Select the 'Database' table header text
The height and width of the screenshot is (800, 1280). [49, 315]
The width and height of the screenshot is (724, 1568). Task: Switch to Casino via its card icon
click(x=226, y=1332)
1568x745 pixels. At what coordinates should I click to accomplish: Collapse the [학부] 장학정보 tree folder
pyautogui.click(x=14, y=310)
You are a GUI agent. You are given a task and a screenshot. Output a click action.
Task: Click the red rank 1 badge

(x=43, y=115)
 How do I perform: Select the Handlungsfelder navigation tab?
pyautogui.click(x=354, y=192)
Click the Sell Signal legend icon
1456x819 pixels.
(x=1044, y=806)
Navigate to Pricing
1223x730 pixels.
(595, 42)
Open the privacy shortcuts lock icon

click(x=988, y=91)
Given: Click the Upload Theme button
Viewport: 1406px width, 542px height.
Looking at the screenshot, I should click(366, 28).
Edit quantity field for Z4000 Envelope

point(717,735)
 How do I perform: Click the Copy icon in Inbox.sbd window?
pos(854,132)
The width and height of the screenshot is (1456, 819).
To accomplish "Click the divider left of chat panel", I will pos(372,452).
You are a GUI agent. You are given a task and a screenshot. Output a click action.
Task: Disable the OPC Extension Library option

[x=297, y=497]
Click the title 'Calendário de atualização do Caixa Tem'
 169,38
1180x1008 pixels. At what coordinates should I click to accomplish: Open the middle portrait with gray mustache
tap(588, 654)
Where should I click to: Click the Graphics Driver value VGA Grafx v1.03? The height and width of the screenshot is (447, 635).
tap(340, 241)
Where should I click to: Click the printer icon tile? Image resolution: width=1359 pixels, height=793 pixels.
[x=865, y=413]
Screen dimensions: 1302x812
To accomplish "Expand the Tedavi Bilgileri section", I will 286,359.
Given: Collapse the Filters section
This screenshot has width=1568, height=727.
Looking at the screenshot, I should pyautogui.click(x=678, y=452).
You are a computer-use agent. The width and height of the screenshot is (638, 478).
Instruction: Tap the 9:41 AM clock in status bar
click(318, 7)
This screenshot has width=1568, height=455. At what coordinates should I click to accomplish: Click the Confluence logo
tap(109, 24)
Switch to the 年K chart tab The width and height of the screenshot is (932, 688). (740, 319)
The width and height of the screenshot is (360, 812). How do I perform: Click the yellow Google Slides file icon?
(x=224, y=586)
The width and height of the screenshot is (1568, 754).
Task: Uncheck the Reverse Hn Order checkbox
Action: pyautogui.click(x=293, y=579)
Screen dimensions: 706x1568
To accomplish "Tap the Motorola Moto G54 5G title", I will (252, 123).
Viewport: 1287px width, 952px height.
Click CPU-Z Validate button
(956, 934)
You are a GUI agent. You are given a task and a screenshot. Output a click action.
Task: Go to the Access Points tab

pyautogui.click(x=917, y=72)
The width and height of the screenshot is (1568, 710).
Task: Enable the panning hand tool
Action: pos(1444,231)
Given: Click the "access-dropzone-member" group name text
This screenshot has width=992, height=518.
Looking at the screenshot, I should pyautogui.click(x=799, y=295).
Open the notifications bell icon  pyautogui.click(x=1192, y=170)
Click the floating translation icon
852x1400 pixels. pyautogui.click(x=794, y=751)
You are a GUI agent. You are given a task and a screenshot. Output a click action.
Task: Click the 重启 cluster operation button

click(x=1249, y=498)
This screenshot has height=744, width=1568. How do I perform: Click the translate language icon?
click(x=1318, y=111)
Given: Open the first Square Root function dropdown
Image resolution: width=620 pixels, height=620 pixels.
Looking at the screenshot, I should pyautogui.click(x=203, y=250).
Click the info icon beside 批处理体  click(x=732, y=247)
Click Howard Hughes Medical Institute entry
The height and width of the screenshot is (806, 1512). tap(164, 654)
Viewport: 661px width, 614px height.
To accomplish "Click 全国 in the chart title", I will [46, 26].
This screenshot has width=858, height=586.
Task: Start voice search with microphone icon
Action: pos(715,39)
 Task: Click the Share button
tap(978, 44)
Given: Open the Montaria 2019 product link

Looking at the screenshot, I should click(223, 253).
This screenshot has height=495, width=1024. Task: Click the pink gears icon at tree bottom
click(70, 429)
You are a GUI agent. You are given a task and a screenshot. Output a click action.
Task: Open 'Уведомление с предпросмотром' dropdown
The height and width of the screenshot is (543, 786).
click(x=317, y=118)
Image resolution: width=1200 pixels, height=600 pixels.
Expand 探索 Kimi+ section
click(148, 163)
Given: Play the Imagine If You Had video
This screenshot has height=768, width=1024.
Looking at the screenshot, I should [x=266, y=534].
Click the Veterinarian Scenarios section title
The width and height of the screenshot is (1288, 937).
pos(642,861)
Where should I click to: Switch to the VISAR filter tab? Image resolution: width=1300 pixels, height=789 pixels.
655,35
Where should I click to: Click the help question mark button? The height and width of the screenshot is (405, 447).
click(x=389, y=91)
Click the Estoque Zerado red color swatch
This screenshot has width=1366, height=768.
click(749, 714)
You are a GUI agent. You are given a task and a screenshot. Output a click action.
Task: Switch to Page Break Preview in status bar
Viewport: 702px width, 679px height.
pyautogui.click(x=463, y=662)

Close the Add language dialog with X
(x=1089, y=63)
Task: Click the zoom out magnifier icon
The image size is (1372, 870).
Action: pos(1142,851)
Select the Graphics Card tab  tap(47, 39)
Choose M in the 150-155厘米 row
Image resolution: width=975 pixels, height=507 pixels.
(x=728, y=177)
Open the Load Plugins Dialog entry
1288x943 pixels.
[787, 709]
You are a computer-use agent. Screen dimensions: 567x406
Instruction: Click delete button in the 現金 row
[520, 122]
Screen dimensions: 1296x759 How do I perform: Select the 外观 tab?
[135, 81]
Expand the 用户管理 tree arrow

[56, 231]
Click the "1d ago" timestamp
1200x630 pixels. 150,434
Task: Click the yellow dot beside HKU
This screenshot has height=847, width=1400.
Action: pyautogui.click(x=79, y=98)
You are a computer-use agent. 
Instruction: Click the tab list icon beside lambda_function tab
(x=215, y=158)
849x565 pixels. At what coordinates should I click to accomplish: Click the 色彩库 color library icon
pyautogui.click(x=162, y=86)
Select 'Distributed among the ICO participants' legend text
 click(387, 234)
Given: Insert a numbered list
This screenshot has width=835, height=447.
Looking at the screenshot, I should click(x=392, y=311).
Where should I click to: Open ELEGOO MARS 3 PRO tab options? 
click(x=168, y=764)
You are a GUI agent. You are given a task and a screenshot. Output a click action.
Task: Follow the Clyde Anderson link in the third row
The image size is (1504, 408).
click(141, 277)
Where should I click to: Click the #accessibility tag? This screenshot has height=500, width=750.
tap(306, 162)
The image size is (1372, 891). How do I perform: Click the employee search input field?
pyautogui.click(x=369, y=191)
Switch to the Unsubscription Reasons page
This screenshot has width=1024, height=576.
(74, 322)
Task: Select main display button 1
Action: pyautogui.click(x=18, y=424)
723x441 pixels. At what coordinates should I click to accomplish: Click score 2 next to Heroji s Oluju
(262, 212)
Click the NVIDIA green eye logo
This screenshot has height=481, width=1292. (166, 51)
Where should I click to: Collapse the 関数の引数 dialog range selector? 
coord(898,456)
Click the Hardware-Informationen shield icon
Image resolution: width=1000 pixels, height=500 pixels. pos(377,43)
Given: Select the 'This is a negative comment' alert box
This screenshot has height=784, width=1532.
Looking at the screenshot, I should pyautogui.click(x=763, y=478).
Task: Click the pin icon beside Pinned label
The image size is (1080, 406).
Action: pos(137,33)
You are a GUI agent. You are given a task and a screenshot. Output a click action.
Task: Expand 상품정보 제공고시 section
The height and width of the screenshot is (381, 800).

######

• Exercise goal: Render every line of the listing above as a JSON array of strings, with one string per line and all blank lines omitted.

• Solution to this problem:
[
  "Select the 'Database' table header text",
  "The height and width of the screenshot is (800, 1280). [49, 315]",
  "The width and height of the screenshot is (724, 1568). Task: Switch to Casino via its card icon",
  "click(x=226, y=1332)",
  "1568x745 pixels. At what coordinates should I click to accomplish: Collapse the [학부] 장학정보 tree folder",
  "pyautogui.click(x=14, y=310)",
  "You are a GUI agent. You are given a task and a screenshot. Output a click action.",
  "Task: Click the red rank 1 badge",
  "(x=43, y=115)",
  " How do I perform: Select the Handlungsfelder navigation tab?",
  "pyautogui.click(x=354, y=192)",
  "Click the Sell Signal legend icon",
  "1456x819 pixels.",
  "(x=1044, y=806)",
  "Navigate to Pricing",
  "1223x730 pixels.",
  "(595, 42)",
  "Open the privacy shortcuts lock icon",
  "click(x=988, y=91)",
  "Given: Click the Upload Theme button",
  "Viewport: 1406px width, 542px height.",
  "Looking at the screenshot, I should click(366, 28).",
  "Edit quantity field for Z4000 Envelope",
  "point(717,735)",
  " How do I perform: Click the Copy icon in Inbox.sbd window?",
  "pos(854,132)",
  "The width and height of the screenshot is (1456, 819).",
  "To accomplish \"Click the divider left of chat panel\", I will pos(372,452).",
  "You are a GUI agent. You are given a task and a screenshot. Output a click action.",
  "Task: Disable the OPC Extension Library option",
  "[x=297, y=497]",
  "Click the title 'Calendário de atualização do Caixa Tem'",
  " 169,38",
  "1180x1008 pixels. At what coordinates should I click to accomplish: Open the middle portrait with gray mustache",
  "tap(588, 654)",
  "Where should I click to: Click the Graphics Driver value VGA Grafx v1.03? The height and width of the screenshot is (447, 635).",
  "tap(340, 241)",
  "Where should I click to: Click the printer icon tile? Image resolution: width=1359 pixels, height=793 pixels.",
  "[x=865, y=413]",
  "Screen dimensions: 1302x812",
  "To accomplish \"Expand the Tedavi Bilgileri section\", I will 286,359.",
  "Given: Collapse the Filters section",
  "This screenshot has width=1568, height=727.",
  "Looking at the screenshot, I should pyautogui.click(x=678, y=452).",
  "You are a computer-use agent. The width and height of the screenshot is (638, 478).",
  "Instruction: Tap the 9:41 AM clock in status bar",
  "click(318, 7)",
  "This screenshot has width=1568, height=455. At what coordinates should I click to accomplish: Click the Confluence logo",
  "tap(109, 24)",
  "Switch to the 年K chart tab The width and height of the screenshot is (932, 688). (740, 319)",
  "The width and height of the screenshot is (360, 812). How do I perform: Click the yellow Google Slides file icon?",
  "(x=224, y=586)",
  "The width and height of the screenshot is (1568, 754).",
  "Task: Uncheck the Reverse Hn Order checkbox",
  "Action: pyautogui.click(x=293, y=579)",
  "Screen dimensions: 706x1568",
  "To accomplish \"Tap the Motorola Moto G54 5G title\", I will (252, 123).",
  "Viewport: 1287px width, 952px height.",
  "Click CPU-Z Validate button",
  "(956, 934)",
  "You are a GUI agent. You are given a task and a screenshot. Output a click action.",
  "Task: Go to the Access Points tab",
  "pyautogui.click(x=917, y=72)",
  "The width and height of the screenshot is (1568, 710).",
  "Task: Enable the panning hand tool",
  "Action: pos(1444,231)",
  "Given: Click the \"access-dropzone-member\" group name text",
  "This screenshot has width=992, height=518.",
  "Looking at the screenshot, I should pyautogui.click(x=799, y=295).",
  "Open the notifications bell icon  pyautogui.click(x=1192, y=170)",
  "Click the floating translation icon",
  "852x1400 pixels. pyautogui.click(x=794, y=751)",
  "You are a GUI agent. You are given a task and a screenshot. Output a click action.",
  "Task: Click the 重启 cluster operation button",
  "click(x=1249, y=498)",
  "This screenshot has height=744, width=1568. How do I perform: Click the translate language icon?",
  "click(x=1318, y=111)",
  "Given: Open the first Square Root function dropdown",
  "Image resolution: width=620 pixels, height=620 pixels.",
  "Looking at the screenshot, I should pyautogui.click(x=203, y=250).",
  "Click the info icon beside 批处理体  click(x=732, y=247)",
  "Click Howard Hughes Medical Institute entry",
  "The height and width of the screenshot is (806, 1512). tap(164, 654)",
  "Viewport: 661px width, 614px height.",
  "To accomplish \"Click 全国 in the chart title\", I will [46, 26].",
  "This screenshot has width=858, height=586.",
  "Task: Start voice search with microphone icon",
  "Action: pos(715,39)",
  " Task: Click the Share button",
  "tap(978, 44)",
  "Given: Open the Montaria 2019 product link",
  "Looking at the screenshot, I should click(223, 253).",
  "This screenshot has height=495, width=1024. Task: Click the pink gears icon at tree bottom",
  "click(70, 429)",
  "You are a GUI agent. You are given a task and a screenshot. Output a click action.",
  "Task: Open 'Уведомление с предпросмотром' dropdown",
  "The height and width of the screenshot is (543, 786).",
  "click(x=317, y=118)",
  "Image resolution: width=1200 pixels, height=600 pixels.",
  "Expand 探索 Kimi+ section",
  "click(148, 163)",
  "Given: Play the Imagine If You Had video",
  "This screenshot has height=768, width=1024.",
  "Looking at the screenshot, I should [x=266, y=534].",
  "Click the Veterinarian Scenarios section title",
  "The width and height of the screenshot is (1288, 937).",
  "pos(642,861)",
  "Where should I click to: Switch to the VISAR filter tab? Image resolution: width=1300 pixels, height=789 pixels.",
  "655,35",
  "Where should I click to: Click the help question mark button? The height and width of the screenshot is (405, 447).",
  "click(x=389, y=91)",
  "Click the Estoque Zerado red color swatch",
  "This screenshot has width=1366, height=768.",
  "click(749, 714)",
  "You are a GUI agent. You are given a task and a screenshot. Output a click action.",
  "Task: Switch to Page Break Preview in status bar",
  "Viewport: 702px width, 679px height.",
  "pyautogui.click(x=463, y=662)",
  "Close the Add language dialog with X",
  "(x=1089, y=63)",
  "Task: Click the zoom out magnifier icon",
  "The image size is (1372, 870).",
  "Action: pos(1142,851)",
  "Select the Graphics Card tab  tap(47, 39)",
  "Choose M in the 150-155厘米 row",
  "Image resolution: width=975 pixels, height=507 pixels.",
  "(x=728, y=177)",
  "Open the Load Plugins Dialog entry",
  "1288x943 pixels.",
  "[787, 709]",
  "You are a computer-use agent. Screen dimensions: 567x406",
  "Instruction: Click delete button in the 現金 row",
  "[520, 122]",
  "Screen dimensions: 1296x759 How do I perform: Select the 外观 tab?",
  "[135, 81]",
  "Expand the 用户管理 tree arrow",
  "[56, 231]",
  "Click the \"1d ago\" timestamp",
  "1200x630 pixels. 150,434",
  "Task: Click the yellow dot beside HKU",
  "This screenshot has height=847, width=1400.",
  "Action: pyautogui.click(x=79, y=98)",
  "You are a computer-use agent. ",
  "Instruction: Click the tab list icon beside lambda_function tab",
  "(x=215, y=158)",
  "849x565 pixels. At what coordinates should I click to accomplish: Click the 色彩库 color library icon",
  "pyautogui.click(x=162, y=86)",
  "Select 'Distributed among the ICO participants' legend text",
  " click(387, 234)",
  "Given: Insert a numbered list",
  "This screenshot has width=835, height=447.",
  "Looking at the screenshot, I should click(x=392, y=311).",
  "Where should I click to: Open ELEGOO MARS 3 PRO tab options? ",
  "click(x=168, y=764)",
  "You are a GUI agent. You are given a task and a screenshot. Output a click action.",
  "Task: Follow the Clyde Anderson link in the third row",
  "The image size is (1504, 408).",
  "click(141, 277)",
  "Where should I click to: Click the #accessibility tag? This screenshot has height=500, width=750.",
  "tap(306, 162)",
  "The image size is (1372, 891). How do I perform: Click the employee search input field?",
  "pyautogui.click(x=369, y=191)",
  "Switch to the Unsubscription Reasons page",
  "This screenshot has width=1024, height=576.",
  "(74, 322)",
  "Task: Select main display button 1",
  "Action: pyautogui.click(x=18, y=424)",
  "723x441 pixels. At what coordinates should I click to accomplish: Click score 2 next to Heroji s Oluju",
  "(262, 212)",
  "Click the NVIDIA green eye logo",
  "This screenshot has height=481, width=1292. (166, 51)",
  "Where should I click to: Collapse the 関数の引数 dialog range selector? ",
  "coord(898,456)",
  "Click the Hardware-Informationen shield icon",
  "Image resolution: width=1000 pixels, height=500 pixels. pos(377,43)",
  "Given: Select the 'This is a negative comment' alert box",
  "This screenshot has height=784, width=1532.",
  "Looking at the screenshot, I should pyautogui.click(x=763, y=478).",
  "Task: Click the pin icon beside Pinned label",
  "The image size is (1080, 406).",
  "Action: pos(137,33)",
  "You are a GUI agent. You are given a task and a screenshot. Output a click action.",
  "Task: Expand 상품정보 제공고시 section",
  "The height and width of the screenshot is (381, 800)."
]